Observation unit utilization in decompensated heart failure and clinical predictors for appropriate triage
Lipari V, Mashiba M, Mendiratta V, Lawler S, and Gibbs J. Observation unit utilization in decompensated heart failure and clinical predictors for appropriate triage. J Gen Intern Med 2017; 32(2):S256.
J Gen Intern Med
BACKGROUND: Acutely decompensated heart failure (ADHF) represents a significant financial and health burden in the United States with more than 1 million hospitalizations annually and 3% of annual health care expenditure. Currently, 75% of patients presenting to Emergency Departments (ED) are admitted to the hospital, however, estimates suggest as many as 50% may be safely treated in Observation Units (OU).

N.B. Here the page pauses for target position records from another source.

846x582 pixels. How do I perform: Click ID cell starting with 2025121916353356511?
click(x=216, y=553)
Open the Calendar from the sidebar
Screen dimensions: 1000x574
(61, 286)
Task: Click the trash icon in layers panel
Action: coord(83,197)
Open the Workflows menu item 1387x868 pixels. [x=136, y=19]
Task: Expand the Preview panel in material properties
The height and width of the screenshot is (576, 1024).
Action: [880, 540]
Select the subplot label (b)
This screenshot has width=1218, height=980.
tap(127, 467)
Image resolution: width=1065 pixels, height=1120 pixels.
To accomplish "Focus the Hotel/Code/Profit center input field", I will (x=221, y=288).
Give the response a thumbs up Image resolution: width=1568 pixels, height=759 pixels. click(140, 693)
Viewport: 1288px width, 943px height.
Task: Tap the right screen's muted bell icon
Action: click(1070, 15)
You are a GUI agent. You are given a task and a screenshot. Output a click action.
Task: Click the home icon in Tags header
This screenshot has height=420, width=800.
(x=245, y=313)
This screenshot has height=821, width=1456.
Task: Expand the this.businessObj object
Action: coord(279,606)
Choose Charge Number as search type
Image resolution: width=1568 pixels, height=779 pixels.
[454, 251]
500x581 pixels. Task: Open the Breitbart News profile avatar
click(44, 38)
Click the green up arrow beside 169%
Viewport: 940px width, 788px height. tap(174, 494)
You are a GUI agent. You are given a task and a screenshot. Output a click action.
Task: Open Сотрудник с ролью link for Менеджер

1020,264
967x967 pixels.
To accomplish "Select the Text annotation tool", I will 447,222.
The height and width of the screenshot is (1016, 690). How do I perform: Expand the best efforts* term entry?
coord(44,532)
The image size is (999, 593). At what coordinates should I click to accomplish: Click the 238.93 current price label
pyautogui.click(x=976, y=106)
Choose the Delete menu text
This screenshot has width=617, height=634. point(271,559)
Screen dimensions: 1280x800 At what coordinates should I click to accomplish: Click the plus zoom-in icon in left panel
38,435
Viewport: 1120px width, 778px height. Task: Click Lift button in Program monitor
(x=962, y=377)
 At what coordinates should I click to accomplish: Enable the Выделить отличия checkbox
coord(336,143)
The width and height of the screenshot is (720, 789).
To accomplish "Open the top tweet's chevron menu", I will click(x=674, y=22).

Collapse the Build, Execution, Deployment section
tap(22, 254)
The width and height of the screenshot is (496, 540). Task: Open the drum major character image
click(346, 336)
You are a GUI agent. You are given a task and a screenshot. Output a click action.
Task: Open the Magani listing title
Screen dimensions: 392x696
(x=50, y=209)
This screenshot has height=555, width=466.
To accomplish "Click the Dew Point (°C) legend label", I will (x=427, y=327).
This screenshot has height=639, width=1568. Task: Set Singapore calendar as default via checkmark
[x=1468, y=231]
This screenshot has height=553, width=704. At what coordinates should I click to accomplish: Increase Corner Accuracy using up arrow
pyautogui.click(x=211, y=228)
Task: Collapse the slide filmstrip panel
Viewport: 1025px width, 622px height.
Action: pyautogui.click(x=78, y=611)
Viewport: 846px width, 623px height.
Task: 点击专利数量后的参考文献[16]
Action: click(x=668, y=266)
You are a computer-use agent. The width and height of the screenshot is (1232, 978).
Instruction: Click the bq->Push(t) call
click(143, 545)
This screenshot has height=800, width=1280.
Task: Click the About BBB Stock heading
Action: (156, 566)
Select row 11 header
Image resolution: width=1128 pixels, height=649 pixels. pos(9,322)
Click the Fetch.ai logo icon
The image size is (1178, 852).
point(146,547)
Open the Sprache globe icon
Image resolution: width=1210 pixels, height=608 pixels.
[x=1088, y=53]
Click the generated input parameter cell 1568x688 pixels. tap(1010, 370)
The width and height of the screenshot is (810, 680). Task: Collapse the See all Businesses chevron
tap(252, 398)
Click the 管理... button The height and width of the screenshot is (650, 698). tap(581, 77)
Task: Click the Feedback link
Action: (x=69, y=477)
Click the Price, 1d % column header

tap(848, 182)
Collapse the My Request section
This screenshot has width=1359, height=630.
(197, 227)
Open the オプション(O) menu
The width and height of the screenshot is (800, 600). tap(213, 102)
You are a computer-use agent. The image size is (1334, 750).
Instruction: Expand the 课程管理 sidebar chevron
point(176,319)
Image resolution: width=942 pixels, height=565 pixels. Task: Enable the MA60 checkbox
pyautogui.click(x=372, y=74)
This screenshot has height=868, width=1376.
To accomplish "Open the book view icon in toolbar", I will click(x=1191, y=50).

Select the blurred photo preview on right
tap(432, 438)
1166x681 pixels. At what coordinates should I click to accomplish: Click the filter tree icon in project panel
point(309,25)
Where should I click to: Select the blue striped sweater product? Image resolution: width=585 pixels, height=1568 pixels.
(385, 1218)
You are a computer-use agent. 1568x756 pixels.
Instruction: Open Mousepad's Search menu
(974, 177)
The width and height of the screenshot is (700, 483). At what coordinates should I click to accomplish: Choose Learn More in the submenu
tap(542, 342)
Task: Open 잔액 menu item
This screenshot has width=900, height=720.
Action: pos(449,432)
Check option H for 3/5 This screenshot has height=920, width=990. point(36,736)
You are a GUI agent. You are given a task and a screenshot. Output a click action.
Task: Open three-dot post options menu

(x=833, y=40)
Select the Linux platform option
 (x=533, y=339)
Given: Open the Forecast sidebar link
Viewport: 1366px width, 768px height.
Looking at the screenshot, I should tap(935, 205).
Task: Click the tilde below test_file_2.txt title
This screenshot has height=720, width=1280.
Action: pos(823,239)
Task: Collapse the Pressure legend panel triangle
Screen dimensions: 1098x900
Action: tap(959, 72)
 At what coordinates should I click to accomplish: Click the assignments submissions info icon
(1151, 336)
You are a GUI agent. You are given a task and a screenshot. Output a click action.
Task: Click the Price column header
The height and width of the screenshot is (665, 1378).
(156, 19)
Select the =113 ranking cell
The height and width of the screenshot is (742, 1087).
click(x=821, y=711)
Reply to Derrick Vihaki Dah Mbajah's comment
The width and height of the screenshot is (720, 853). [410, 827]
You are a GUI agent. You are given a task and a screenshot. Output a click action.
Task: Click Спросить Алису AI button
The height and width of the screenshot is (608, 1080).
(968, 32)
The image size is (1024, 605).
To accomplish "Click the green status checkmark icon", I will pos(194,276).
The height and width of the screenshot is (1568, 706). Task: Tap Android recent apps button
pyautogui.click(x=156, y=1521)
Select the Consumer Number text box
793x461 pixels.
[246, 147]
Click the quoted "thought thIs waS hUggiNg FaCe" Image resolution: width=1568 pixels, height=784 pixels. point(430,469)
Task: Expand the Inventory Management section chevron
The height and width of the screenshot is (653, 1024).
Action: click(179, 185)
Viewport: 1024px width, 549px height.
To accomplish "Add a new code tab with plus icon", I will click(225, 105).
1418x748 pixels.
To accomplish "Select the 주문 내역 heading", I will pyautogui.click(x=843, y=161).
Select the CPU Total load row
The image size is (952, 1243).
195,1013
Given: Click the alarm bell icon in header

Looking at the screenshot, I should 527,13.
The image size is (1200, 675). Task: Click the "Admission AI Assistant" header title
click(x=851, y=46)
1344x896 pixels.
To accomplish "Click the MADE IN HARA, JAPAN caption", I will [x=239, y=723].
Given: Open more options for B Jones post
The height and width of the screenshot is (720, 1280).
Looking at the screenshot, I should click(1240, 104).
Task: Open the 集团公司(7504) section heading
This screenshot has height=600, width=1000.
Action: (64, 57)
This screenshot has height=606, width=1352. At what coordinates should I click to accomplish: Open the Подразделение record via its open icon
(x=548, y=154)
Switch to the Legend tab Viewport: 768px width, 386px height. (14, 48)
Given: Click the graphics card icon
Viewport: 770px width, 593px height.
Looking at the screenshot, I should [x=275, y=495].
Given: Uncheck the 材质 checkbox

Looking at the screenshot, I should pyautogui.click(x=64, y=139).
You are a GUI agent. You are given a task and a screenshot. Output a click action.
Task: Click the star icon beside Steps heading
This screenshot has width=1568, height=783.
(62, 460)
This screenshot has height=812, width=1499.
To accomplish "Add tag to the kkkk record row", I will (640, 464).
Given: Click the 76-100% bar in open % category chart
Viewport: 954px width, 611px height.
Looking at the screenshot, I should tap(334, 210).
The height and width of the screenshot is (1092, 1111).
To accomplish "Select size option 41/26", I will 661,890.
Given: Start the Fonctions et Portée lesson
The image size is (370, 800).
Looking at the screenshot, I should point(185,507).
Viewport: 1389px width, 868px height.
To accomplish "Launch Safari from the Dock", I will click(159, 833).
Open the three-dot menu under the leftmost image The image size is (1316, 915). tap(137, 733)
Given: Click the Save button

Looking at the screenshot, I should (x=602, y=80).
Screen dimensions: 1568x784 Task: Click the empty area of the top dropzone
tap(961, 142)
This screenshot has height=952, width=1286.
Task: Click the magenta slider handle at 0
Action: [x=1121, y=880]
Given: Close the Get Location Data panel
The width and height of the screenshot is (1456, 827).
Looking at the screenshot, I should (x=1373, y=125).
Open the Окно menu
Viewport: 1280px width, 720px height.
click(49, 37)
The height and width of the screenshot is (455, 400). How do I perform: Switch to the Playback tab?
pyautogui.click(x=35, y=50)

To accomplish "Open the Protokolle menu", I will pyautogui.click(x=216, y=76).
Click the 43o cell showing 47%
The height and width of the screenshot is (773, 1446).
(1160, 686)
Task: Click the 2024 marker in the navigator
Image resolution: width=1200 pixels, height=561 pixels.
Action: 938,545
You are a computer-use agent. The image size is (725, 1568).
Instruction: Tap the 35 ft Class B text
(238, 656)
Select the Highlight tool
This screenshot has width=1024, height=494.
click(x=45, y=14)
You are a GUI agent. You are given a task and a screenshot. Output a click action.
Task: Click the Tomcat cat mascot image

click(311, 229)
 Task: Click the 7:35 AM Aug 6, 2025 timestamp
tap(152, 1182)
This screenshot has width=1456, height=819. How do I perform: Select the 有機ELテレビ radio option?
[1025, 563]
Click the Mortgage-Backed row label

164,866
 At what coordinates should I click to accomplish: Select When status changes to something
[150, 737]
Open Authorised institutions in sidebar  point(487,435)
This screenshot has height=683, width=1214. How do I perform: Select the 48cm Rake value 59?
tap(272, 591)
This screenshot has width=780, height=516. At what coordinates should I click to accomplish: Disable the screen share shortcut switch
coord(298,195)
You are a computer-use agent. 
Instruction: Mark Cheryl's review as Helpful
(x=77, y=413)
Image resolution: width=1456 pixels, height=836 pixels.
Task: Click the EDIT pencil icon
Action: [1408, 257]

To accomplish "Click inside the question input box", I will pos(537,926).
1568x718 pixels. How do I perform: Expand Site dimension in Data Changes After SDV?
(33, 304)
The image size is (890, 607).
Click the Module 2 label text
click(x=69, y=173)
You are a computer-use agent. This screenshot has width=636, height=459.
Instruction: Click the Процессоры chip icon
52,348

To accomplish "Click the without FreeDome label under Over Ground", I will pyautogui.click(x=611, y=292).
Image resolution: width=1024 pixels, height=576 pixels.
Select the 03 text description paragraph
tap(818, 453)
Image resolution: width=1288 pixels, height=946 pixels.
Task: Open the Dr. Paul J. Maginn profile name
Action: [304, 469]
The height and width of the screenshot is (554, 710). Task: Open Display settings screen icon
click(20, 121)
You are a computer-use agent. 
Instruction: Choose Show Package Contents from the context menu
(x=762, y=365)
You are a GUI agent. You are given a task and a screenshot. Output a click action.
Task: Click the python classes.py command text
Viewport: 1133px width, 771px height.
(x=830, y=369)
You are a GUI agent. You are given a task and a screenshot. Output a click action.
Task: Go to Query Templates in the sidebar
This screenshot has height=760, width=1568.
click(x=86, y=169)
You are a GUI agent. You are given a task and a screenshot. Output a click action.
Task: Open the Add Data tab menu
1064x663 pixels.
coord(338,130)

The use of OUs is a cost-effective alternative to inpatient admission for ADHF, however, data to support appropriate triage of patients is sparse. We sought to isolate clinical data indicative of Length of Stay (LOS) greater than 48 hours that is readily available to the ED physician. METHODS: We performed a retrospective cohort study with patients admitted from the ED with ADHF. Patients with end-stage renal disease, heart transplant, or ventricular-assist device were excluded. Demographic and clinical data pertinent to the evaluation of heart failure in the ED were collected. We compared patients with LOS < 48 hours to those with longer stays using Chi-Square analysis, Two-Sample T-Test, Cochran Armitage Trend Test, as well as Wilcoxon Rank Sum Test. RESULTS: Of the 553 patients included in the study, 234 (42%) had LOS > 48 hours. The mean age was 70.3 years (standard deviation, 14.8 years) and 53% were female. Patients were more likely to require >48 hours of care if they had a higher Charlson Comorbidity Index (4.4 vs 3.9, p = 0.014), had systolic pressure <90 mmHg (3.8% vs 0.9%, p = 0.021) or had BNP >200 pg/mL (72.8% vs 60.9%, p = 0.006). Chest x-ray findings of pulmonary vascular congestion (21.6% vs 15.0%), pulmonary edema (6.3% vs 4.1%), or pleural effusion (21.2% vs 14.3%) were likewise associated with increased LOS (p = 0.003). Patients with LOS > 48 hours were also more likely to be anemic (hemoglobin 11.8 vs 12.2, p = 0.005), have a lower lymphocyte percentage count (19.7 vs 22.1, p = 0.009), and have higher troponin (0.07 vs 0.05, p = 0.042). CONCLUSIONS: The Observation Unit is a growing care modality for ADHF. Our study identifies clinical characteristics readily available to the ED physician suggestive of the need for inpatient care. Multivariate analysis and prospective validation will be necessary to further develop our findings into a clinically useful triage tool.